Task directions: Copy each line of the material in which the word "computer" appears.

Exercise input:
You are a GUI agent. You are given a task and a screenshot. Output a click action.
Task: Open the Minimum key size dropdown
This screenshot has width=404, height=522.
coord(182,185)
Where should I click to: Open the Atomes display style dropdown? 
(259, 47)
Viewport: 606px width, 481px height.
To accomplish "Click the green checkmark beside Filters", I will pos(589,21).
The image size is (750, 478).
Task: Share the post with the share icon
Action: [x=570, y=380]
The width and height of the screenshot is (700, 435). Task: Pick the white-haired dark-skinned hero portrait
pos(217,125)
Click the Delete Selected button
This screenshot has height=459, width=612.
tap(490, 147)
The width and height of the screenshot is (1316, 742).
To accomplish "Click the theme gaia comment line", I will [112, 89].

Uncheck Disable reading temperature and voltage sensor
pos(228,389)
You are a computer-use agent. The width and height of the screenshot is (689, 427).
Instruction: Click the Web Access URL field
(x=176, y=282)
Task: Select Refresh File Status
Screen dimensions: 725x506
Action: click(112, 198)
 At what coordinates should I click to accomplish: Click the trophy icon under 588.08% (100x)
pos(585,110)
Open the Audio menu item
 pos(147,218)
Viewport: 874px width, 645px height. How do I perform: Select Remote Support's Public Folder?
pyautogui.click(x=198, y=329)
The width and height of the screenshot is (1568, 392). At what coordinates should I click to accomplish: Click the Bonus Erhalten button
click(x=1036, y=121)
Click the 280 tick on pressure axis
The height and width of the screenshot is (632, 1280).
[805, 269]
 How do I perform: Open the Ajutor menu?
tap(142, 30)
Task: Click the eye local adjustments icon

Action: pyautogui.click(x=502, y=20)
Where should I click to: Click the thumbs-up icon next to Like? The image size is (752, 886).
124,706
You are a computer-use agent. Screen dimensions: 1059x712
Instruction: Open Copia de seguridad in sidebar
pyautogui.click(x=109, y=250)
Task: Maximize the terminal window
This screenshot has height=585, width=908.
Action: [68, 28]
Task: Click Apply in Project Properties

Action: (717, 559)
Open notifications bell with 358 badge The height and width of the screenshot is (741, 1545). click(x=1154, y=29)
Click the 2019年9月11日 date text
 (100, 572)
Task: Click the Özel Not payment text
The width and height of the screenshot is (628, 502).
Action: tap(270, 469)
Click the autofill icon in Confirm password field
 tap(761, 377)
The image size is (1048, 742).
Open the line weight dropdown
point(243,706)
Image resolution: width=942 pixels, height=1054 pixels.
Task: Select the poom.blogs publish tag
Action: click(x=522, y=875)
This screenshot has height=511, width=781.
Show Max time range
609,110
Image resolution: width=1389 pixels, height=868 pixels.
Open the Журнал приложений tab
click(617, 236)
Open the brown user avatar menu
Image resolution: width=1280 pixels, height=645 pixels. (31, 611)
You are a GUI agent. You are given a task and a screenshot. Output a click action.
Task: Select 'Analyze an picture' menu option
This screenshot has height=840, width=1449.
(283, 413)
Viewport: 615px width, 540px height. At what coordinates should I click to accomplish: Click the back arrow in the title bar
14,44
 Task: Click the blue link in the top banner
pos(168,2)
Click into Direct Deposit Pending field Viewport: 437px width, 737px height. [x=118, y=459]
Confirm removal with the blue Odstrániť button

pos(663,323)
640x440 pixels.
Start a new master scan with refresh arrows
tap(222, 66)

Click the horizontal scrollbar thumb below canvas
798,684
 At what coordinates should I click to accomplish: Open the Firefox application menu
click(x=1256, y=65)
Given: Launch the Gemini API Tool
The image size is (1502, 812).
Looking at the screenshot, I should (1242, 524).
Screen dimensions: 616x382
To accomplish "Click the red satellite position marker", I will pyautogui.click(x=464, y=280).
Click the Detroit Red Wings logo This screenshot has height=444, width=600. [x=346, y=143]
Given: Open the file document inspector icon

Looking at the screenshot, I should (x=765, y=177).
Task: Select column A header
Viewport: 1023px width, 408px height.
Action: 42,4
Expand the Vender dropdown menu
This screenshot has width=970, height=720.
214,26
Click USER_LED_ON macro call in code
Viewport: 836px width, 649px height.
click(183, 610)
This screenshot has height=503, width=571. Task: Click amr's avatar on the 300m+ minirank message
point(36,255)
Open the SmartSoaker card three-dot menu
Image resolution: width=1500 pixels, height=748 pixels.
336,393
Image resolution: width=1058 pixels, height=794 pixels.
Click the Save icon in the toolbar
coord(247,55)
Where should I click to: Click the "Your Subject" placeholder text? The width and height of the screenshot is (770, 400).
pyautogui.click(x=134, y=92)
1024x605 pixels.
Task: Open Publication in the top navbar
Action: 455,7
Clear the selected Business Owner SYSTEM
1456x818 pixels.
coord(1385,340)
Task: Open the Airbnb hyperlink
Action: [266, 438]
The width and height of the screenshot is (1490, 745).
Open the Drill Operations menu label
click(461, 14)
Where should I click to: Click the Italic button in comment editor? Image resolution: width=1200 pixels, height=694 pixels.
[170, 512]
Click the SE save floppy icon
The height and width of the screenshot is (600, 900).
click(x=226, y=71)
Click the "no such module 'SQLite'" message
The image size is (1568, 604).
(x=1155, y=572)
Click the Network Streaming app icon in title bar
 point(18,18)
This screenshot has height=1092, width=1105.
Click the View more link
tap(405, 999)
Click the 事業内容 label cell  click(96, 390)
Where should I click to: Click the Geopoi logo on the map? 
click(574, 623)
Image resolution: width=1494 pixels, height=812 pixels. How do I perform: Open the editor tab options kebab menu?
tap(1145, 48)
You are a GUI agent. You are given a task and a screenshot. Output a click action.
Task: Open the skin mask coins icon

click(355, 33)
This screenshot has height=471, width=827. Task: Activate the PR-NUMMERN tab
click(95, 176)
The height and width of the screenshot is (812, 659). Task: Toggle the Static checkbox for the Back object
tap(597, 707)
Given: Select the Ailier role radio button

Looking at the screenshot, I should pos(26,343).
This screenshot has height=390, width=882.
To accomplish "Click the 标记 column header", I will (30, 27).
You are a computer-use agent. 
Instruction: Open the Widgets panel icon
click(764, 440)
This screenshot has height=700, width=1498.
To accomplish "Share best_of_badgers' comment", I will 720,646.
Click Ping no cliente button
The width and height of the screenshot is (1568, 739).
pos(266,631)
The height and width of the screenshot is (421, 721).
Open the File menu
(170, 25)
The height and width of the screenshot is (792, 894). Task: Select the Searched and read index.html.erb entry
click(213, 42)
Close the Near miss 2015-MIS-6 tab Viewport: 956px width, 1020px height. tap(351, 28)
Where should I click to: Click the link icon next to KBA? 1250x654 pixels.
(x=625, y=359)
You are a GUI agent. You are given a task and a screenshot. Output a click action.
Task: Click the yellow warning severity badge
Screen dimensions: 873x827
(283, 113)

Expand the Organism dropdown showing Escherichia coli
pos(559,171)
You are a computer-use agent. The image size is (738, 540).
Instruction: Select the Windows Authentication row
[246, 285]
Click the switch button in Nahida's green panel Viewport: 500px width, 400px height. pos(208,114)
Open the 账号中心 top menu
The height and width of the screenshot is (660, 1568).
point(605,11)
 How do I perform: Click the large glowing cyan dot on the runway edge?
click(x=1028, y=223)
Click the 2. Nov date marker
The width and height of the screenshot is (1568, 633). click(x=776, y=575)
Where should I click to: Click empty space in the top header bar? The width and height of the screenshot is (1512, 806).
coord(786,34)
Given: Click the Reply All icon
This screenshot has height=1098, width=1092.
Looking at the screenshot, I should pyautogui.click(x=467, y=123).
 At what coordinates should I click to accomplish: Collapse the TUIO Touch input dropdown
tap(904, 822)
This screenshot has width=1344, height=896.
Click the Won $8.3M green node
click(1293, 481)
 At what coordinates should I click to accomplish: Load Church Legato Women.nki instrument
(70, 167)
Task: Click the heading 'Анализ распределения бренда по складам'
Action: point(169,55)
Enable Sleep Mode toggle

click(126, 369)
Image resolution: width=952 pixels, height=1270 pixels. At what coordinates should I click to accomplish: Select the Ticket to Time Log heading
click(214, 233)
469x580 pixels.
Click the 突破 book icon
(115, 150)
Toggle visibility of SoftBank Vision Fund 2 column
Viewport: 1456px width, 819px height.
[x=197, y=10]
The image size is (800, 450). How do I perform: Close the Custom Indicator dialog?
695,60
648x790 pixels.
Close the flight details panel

Answer to this task:
You are a computer-use agent. The width and height of the screenshot is (689, 427).
You are a computer-use agent. Screen dimensions: 1059x712
You are a computer-use agent. 
You are a computer-use agent. The image size is (738, 540).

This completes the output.